Stefan Mäder: Si nous regardons en arrière, nous constatons que le secteur de l’assurance était autrefois régulé avec des prix fixes et une dynamique du marché quasi inexistante. Depuis, deux facteurs décisifs ont changé: le marché s’est ouvert et le secteur s’est internationalisé…

Puisque la réglementation a diminué, il n’y a donc plus besoin d’association?

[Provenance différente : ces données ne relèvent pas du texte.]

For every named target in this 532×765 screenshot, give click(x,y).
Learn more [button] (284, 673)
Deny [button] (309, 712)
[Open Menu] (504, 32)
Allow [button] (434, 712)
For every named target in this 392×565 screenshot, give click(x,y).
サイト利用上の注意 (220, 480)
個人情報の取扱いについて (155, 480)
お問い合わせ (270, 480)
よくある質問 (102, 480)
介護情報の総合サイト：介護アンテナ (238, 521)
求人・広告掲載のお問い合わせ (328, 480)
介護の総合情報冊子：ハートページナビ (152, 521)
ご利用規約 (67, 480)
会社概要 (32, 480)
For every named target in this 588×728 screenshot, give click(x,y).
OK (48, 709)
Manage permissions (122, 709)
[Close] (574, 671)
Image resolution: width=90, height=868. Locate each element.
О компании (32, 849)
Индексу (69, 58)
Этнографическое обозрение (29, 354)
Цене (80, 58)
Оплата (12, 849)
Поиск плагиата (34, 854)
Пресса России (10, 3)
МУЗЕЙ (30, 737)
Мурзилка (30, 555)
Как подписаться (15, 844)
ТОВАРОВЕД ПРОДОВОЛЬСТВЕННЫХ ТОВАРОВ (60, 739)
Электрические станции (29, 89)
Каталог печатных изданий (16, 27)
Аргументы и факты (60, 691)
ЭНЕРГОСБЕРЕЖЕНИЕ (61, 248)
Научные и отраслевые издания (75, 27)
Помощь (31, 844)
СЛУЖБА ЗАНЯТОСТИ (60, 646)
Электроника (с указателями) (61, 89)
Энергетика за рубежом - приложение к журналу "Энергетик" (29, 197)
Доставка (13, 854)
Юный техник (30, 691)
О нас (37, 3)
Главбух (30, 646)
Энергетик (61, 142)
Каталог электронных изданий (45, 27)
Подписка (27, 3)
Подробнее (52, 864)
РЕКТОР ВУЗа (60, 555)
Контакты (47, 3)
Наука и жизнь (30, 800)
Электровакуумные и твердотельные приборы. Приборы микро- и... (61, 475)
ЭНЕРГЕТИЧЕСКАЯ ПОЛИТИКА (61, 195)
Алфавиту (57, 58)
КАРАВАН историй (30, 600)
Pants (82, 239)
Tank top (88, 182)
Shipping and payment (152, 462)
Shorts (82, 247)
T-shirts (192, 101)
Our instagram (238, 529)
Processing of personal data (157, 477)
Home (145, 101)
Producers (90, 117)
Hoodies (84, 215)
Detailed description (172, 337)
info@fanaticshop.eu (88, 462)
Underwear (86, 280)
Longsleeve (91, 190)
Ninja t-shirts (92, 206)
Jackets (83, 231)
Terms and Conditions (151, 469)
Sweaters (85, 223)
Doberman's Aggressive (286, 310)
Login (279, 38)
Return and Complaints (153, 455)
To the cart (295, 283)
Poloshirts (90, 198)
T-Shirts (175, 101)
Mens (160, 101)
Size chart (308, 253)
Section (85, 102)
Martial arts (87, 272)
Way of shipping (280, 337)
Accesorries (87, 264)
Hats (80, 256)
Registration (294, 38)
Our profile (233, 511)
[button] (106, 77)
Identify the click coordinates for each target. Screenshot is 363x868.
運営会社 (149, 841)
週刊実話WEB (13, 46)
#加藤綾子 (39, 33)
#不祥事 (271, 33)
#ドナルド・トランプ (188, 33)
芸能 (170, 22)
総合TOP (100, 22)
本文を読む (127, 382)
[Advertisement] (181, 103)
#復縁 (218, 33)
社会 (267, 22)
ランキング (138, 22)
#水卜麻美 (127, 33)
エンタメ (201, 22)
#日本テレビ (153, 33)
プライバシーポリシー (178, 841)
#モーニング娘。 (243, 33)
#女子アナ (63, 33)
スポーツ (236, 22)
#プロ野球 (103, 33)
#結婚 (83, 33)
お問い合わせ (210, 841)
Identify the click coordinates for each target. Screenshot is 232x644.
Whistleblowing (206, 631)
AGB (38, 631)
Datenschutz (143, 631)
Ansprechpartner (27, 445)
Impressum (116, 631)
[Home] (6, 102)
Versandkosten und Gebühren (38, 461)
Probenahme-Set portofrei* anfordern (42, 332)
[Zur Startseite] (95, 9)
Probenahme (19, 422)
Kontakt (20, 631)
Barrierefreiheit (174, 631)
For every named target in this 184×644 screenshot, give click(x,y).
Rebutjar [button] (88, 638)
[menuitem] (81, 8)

SM: Ce serait bien; or, la réglementation nous donne même plus de fil à retordre aujourd’hui qu’avant. Elle intervient à d’autres niveaux, par exemple à celui du ratio de fonds propres ou des risques liés aux forces de la nature. De manière générale, elle est devenue beaucoup plus bureaucratique. Par conséquent, nous avons toujours besoin d’une défense énergique de nos intérêts pour contribuer à modeler les conditions dans lesquelles nous exerçons notre activité. 

En notre qualité d’association, nous faisons office d’intermédiaires entre le monde politique et le secteur de l’assurance et représentons efficacement les préoccupations des assureurs. Une association qui affirme ses positions n’a pas forcément besoin d’être connue du grand public, elle doit en revanche être prise au sérieux par tous les acteurs concernés: les politiques, les pouvoirs publics, ses membres avec leurs intérêts hétérogènes et les médias. Lorsque nous parlons, nous voulons être entendus.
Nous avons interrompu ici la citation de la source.